* WORK INSTRUCTIONS
Output each record below exactly, and include all of them.

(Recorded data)
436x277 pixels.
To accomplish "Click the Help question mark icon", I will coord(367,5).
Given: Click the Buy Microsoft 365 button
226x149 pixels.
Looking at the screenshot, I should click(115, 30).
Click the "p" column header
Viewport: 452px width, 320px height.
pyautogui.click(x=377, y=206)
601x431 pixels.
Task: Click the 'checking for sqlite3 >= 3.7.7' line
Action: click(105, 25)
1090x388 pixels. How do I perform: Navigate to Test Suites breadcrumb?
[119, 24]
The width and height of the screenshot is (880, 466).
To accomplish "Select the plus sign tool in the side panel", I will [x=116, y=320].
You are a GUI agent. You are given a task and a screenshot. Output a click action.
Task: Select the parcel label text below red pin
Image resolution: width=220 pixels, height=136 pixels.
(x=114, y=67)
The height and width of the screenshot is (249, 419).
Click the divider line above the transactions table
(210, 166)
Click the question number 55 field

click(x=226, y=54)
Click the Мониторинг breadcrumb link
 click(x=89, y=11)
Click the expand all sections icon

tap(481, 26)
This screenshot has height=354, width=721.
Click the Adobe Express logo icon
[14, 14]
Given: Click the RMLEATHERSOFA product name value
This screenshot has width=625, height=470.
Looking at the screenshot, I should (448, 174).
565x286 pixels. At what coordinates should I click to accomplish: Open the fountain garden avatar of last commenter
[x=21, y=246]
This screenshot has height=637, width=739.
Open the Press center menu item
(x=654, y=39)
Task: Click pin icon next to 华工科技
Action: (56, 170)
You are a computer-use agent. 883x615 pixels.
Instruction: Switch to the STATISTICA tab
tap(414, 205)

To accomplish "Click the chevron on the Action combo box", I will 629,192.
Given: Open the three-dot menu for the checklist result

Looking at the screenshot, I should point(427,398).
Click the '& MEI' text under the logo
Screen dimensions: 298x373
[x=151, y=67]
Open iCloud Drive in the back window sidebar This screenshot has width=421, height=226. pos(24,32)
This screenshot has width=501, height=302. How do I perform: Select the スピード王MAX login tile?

* WRITTEN RESPONSE
436x277 pixels.
To accomplish "Click the Help question mark icon", I will coord(367,5).
Given: Click the Buy Microsoft 365 button
226x149 pixels.
Looking at the screenshot, I should click(115, 30).
Click the "p" column header
Viewport: 452px width, 320px height.
pyautogui.click(x=377, y=206)
601x431 pixels.
Task: Click the 'checking for sqlite3 >= 3.7.7' line
Action: click(105, 25)
1090x388 pixels. How do I perform: Navigate to Test Suites breadcrumb?
[119, 24]
The width and height of the screenshot is (880, 466).
To accomplish "Select the plus sign tool in the side panel", I will [x=116, y=320].
You are a GUI agent. You are given a task and a screenshot. Output a click action.
Task: Select the parcel label text below red pin
Image resolution: width=220 pixels, height=136 pixels.
(x=114, y=67)
The height and width of the screenshot is (249, 419).
Click the divider line above the transactions table
(210, 166)
Click the question number 55 field

click(x=226, y=54)
Click the Мониторинг breadcrumb link
 click(x=89, y=11)
Click the expand all sections icon

tap(481, 26)
This screenshot has height=354, width=721.
Click the Adobe Express logo icon
[14, 14]
Given: Click the RMLEATHERSOFA product name value
This screenshot has width=625, height=470.
Looking at the screenshot, I should (448, 174).
565x286 pixels. At what coordinates should I click to accomplish: Open the fountain garden avatar of last commenter
[x=21, y=246]
This screenshot has height=637, width=739.
Open the Press center menu item
(x=654, y=39)
Task: Click pin icon next to 华工科技
Action: (56, 170)
You are a computer-use agent. 883x615 pixels.
Instruction: Switch to the STATISTICA tab
tap(414, 205)

To accomplish "Click the chevron on the Action combo box", I will 629,192.
Given: Open the three-dot menu for the checklist result

Looking at the screenshot, I should point(427,398).
Click the '& MEI' text under the logo
Screen dimensions: 298x373
[x=151, y=67]
Open iCloud Drive in the back window sidebar This screenshot has width=421, height=226. pos(24,32)
This screenshot has width=501, height=302. How do I perform: Select the スピード王MAX login tile?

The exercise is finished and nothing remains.